** start **
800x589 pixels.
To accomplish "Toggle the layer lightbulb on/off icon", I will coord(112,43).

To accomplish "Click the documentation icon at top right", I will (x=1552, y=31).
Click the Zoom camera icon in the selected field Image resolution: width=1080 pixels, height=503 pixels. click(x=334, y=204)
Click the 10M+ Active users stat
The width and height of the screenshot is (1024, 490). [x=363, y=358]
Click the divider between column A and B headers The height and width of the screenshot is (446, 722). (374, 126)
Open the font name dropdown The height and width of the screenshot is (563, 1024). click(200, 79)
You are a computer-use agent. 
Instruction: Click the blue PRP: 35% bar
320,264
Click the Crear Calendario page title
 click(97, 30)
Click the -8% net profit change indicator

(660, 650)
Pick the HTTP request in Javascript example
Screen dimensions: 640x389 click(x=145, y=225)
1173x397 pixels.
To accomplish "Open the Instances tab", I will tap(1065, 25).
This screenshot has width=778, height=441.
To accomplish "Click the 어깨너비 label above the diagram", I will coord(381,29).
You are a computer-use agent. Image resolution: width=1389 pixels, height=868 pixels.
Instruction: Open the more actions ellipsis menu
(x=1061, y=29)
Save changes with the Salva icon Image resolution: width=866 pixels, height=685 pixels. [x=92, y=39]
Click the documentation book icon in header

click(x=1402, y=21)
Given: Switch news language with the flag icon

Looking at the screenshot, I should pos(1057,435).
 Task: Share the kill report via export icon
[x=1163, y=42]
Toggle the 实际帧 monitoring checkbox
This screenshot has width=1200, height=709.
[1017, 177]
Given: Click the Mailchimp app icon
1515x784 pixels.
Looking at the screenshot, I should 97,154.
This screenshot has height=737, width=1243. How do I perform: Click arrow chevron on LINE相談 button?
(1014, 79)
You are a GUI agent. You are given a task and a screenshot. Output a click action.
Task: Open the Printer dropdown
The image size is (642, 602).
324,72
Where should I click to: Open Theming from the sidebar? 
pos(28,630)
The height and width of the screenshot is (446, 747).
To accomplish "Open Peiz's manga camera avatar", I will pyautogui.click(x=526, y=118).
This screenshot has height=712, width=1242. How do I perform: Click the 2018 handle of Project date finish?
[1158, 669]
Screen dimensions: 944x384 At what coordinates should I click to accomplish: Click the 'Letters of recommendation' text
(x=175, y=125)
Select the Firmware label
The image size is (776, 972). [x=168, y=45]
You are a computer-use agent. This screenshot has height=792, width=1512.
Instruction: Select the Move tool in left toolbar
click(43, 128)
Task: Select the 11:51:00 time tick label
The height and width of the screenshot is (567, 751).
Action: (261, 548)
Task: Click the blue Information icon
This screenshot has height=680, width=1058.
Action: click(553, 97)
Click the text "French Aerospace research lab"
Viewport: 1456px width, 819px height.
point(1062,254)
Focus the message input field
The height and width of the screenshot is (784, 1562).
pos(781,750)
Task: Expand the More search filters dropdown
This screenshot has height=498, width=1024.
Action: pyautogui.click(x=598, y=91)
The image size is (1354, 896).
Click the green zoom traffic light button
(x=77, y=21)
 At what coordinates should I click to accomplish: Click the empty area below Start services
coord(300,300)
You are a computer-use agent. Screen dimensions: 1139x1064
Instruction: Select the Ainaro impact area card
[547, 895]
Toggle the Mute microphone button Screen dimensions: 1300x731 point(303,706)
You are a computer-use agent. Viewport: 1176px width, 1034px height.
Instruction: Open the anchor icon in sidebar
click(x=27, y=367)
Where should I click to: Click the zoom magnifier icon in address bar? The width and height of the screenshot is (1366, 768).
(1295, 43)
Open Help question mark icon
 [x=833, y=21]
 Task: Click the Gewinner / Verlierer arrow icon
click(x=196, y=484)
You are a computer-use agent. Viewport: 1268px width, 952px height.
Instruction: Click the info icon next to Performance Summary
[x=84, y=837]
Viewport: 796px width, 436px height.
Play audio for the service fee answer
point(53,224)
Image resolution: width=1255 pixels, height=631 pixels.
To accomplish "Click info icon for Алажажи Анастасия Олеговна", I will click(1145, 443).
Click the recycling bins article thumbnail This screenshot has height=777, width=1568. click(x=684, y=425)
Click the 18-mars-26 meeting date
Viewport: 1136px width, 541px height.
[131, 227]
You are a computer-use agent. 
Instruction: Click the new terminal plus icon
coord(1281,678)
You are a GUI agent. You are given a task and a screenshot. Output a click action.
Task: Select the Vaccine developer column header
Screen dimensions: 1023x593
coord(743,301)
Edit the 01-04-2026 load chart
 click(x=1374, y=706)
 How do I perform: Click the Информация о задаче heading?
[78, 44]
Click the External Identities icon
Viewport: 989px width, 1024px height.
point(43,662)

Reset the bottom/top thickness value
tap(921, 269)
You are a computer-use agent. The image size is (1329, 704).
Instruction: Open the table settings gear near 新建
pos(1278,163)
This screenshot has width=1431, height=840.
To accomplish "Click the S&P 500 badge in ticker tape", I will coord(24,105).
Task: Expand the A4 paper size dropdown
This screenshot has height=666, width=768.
** end **
→ **WHAT YOU ARE ASKED TO DO**:
Please arrange all the rows above as a JSON list of strings, one string per line, leaving out blank lines.

→ **RESPONSE TO THE TASK**:
[
  "800x589 pixels.",
  "To accomplish \"Toggle the layer lightbulb on/off icon\", I will coord(112,43).",
  "To accomplish \"Click the documentation icon at top right\", I will (x=1552, y=31).",
  "Click the Zoom camera icon in the selected field Image resolution: width=1080 pixels, height=503 pixels. click(x=334, y=204)",
  "Click the 10M+ Active users stat",
  "The width and height of the screenshot is (1024, 490). [x=363, y=358]",
  "Click the divider between column A and B headers The height and width of the screenshot is (446, 722). (374, 126)",
  "Open the font name dropdown The height and width of the screenshot is (563, 1024). click(200, 79)",
  "You are a computer-use agent. ",
  "Instruction: Click the blue PRP: 35% bar",
  "320,264",
  "Click the Crear Calendario page title",
  " click(97, 30)",
  "Click the -8% net profit change indicator",
  "(660, 650)",
  "Pick the HTTP request in Javascript example",
  "Screen dimensions: 640x389 click(x=145, y=225)",
  "1173x397 pixels.",
  "To accomplish \"Open the Instances tab\", I will tap(1065, 25).",
  "This screenshot has width=778, height=441.",
  "To accomplish \"Click the 어깨너비 label above the diagram\", I will coord(381,29).",
  "You are a computer-use agent. Image resolution: width=1389 pixels, height=868 pixels.",
  "Instruction: Open the more actions ellipsis menu",
  "(x=1061, y=29)",
  "Save changes with the Salva icon Image resolution: width=866 pixels, height=685 pixels. [x=92, y=39]",
  "Click the documentation book icon in header",
  "click(x=1402, y=21)",
  "Given: Switch news language with the flag icon",
  "Looking at the screenshot, I should pos(1057,435).",
  " Task: Share the kill report via export icon",
  "[x=1163, y=42]",
  "Toggle the 实际帧 monitoring checkbox",
  "This screenshot has width=1200, height=709.",
  "[1017, 177]",
  "Given: Click the Mailchimp app icon",
  "1515x784 pixels.",
  "Looking at the screenshot, I should 97,154.",
  "This screenshot has height=737, width=1243. How do I perform: Click arrow chevron on LINE相談 button?",
  "(1014, 79)",
  "You are a GUI agent. You are given a task and a screenshot. Output a click action.",
  "Task: Open the Printer dropdown",
  "The image size is (642, 602).",
  "324,72",
  "Where should I click to: Open Theming from the sidebar? ",
  "pos(28,630)",
  "The height and width of the screenshot is (446, 747).",
  "To accomplish \"Open Peiz's manga camera avatar\", I will pyautogui.click(x=526, y=118).",
  "This screenshot has height=712, width=1242. How do I perform: Click the 2018 handle of Project date finish?",
  "[1158, 669]",
  "Screen dimensions: 944x384 At what coordinates should I click to accomplish: Click the 'Letters of recommendation' text",
  "(x=175, y=125)",
  "Select the Firmware label",
  "The image size is (776, 972). [x=168, y=45]",
  "You are a computer-use agent. This screenshot has height=792, width=1512.",
  "Instruction: Select the Move tool in left toolbar",
  "click(43, 128)",
  "Task: Select the 11:51:00 time tick label",
  "The height and width of the screenshot is (567, 751).",
  "Action: (261, 548)",
  "Task: Click the blue Information icon",
  "This screenshot has height=680, width=1058.",
  "Action: click(553, 97)",
  "Click the text \"French Aerospace research lab\"",
  "Viewport: 1456px width, 819px height.",
  "point(1062,254)",
  "Focus the message input field",
  "The height and width of the screenshot is (784, 1562).",
  "pos(781,750)",
  "Task: Expand the More search filters dropdown",
  "This screenshot has height=498, width=1024.",
  "Action: pyautogui.click(x=598, y=91)",
  "The image size is (1354, 896).",
  "Click the green zoom traffic light button",
  "(x=77, y=21)",
  " At what coordinates should I click to accomplish: Click the empty area below Start services",
  "coord(300,300)",
  "You are a computer-use agent. Screen dimensions: 1139x1064",
  "Instruction: Select the Ainaro impact area card",
  "[547, 895]",
  "Toggle the Mute microphone button Screen dimensions: 1300x731 point(303,706)",
  "You are a computer-use agent. Viewport: 1176px width, 1034px height.",
  "Instruction: Open the anchor icon in sidebar",
  "click(x=27, y=367)",
  "Where should I click to: Click the zoom magnifier icon in address bar? The width and height of the screenshot is (1366, 768).",
  "(1295, 43)",
  "Open Help question mark icon",
  " [x=833, y=21]",
  " Task: Click the Gewinner / Verlierer arrow icon",
  "click(x=196, y=484)",
  "You are a computer-use agent. Viewport: 1268px width, 952px height.",
  "Instruction: Click the info icon next to Performance Summary",
  "[x=84, y=837]",
  "Viewport: 796px width, 436px height.",
  "Play audio for the service fee answer",
  "point(53,224)",
  "Image resolution: width=1255 pixels, height=631 pixels.",
  "To accomplish \"Click info icon for Алажажи Анастасия Олеговна\", I will click(1145, 443).",
  "Click the recycling bins article thumbnail This screenshot has height=777, width=1568. click(x=684, y=425)",
  "Click the 18-mars-26 meeting date",
  "Viewport: 1136px width, 541px height.",
  "[131, 227]",
  "You are a computer-use agent. ",
  "Instruction: Click the new terminal plus icon",
  "coord(1281,678)",
  "You are a GUI agent. You are given a task and a screenshot. Output a click action.",
  "Task: Select the Vaccine developer column header",
  "Screen dimensions: 1023x593",
  "coord(743,301)",
  "Edit the 01-04-2026 load chart",
  " click(x=1374, y=706)",
  " How do I perform: Click the Информация о задаче heading?",
  "[78, 44]",
  "Click the External Identities icon",
  "Viewport: 989px width, 1024px height.",
  "point(43,662)",
  "Reset the bottom/top thickness value",
  "tap(921, 269)",
  "You are a computer-use agent. The image size is (1329, 704).",
  "Instruction: Open the table settings gear near 新建",
  "pos(1278,163)",
  "This screenshot has width=1431, height=840.",
  "To accomplish \"Click the S&P 500 badge in ticker tape\", I will coord(24,105).",
  "Task: Expand the A4 paper size dropdown",
  "This screenshot has height=666, width=768."
]